Don’t worry too much about a slump. The U.S. economy is going to shrug off that misleading 0.7% growth rate for the first quarter and keep adding jobs at a strong pace for the rest of the year, said Ryan Sweet, an economist at Moody’s Analytics and the winner of MarketWatch’s Forecaster of the Month contest for April.
In fact, it’s quite possible that by early next year the unemployment rate will drop below 4% for the first time since 2000, Sweet said in an interview.
“The hard data would tell you that the economy is very weak, but the soft data suggest that the economy was taking off,” he said. “The true health of the economy is somewhere in between.” By hard data, he refers to the reports on actual activity, such as sales volumes, prices and hiring. Soft data, by contrast, is based on surveys and includes a fair amount of subjective opinion about how consumers and business leaders feel.
He dismisses the weak first-quarter GDP report, chalking it up to some unseasonable weather and the continuing inability of the statistical agencies to get the seasonal adjustment right.
“The only certainties in life are death, taxes and a weak first-quarter GDP report,” he joked.
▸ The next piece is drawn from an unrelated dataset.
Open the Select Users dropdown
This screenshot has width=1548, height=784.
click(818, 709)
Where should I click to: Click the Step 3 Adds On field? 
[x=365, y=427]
One excellent reason to ignore the GDP report: Continued strong job growth averaging about 175,000 per month, considerably more than the 100,000 needed each month to absorb the increase in the working-age population, he said.
“We’re not at full employment yet,” Sweet said.
He thinks wage growth will keep rising, in part because accelerating investment in software and other intellectual property will boost productivity growth. Slightly higher consumer price inflation will push companies to give slightly bigger raises to make sure their workers’ purchasing power doesn’t decline.
The growth in household incomes this year and next should keep the economy on track, he said.
With unemployment falling into the 3% range and inflation bubbling into the 2% range, the Federal Reserve will probably raise its short-term target rate two more times this year — in June and September, Sweet said.
Read: U.S. producer prices jump 0.5% in April
The Fed will probably pause on rate hikes in December when it takes the first step to reduce its balance sheet, he said. He expects further rate hikes in 2018, along with steady declines in the balance sheet.
Indicator Ryan Sweet’s forecast Number as reported*
ISM 58.6% 57.2%
Nonfarm payrolls 148,000 98,000
Trade deficit -$44.0 billion -$43.6 billion
Retail sales -0.3% -0.2%
Industrial production 0.4% 0.5%
Consumer price index -0.1% -0.3%
Housing starts 1.211 million 1.215 million
Durable goods orders 0.8% 0.7%
Consumer confidence index 121.3 120.3
New home sales 578,000 621,000
Gross domestic product 0.4% 0.7%
*Subject to revision
In the April contest, Sweet had the most accurate forecasts among 47 forecasting teams on two of the 11 indicators we track — the consumer price index and the trade deficit. On six others — nonfarm payrolls, housing starts, durable goods orders, consumer confidence, retail sales, and industrial production — his forecasts were among the 10 most accurate.
With the first four months of the year in the books, Sweet is leading the contest for the 2017 Forecaster of the Year, which has been won by Jim O’Sullivan for the last six years in a row. O’Sullivan, of High Frequency Economics, is hot on his heels.
The runners up in the April contest were Richard Moody of Regions Financial, Ted Wieseman of Morgan Stanley, Jan Hatzius’s team at Goldman Sachs, and Gus Faucher, the new chief economist at PNC Financial.
The forecasts MarketWatch publishes in our Economic Calendar are the median forecasts of the 15 forecasting teams that have done the best in our contest over the preceding 12 months, plus the forecast of the most recent winner of the Forecaster of the Month. Our enhanced consensus is much more accurate than the Bloomberg consensus that’s widely followed.
The economists in our consensus forecast are: Jim O’Sullivan of High Frequency Economics, Spencer Staples of EconAlpha, Ryan Sweet of Moody’s Analytics, Sam Coffin at UBS, Christophe Barraud at Market Securities, Avery Shenfeld’s team at CIBC, James Sweeney’s team at Credit Suisse, Ian Shepherdson at Pantheon Macro Economics, independent forecaster Brian Jones, John Silvia’s team at Wells Fargo, Stephen Stanley of Amherst Pierpont Securities, Paul Ashworth at Capital Economics, Jan Hatzius’s team at Goldman Sachs, Brian Wesbury and Bob Stein at First Trust, and Richard Moody at Regions Financial.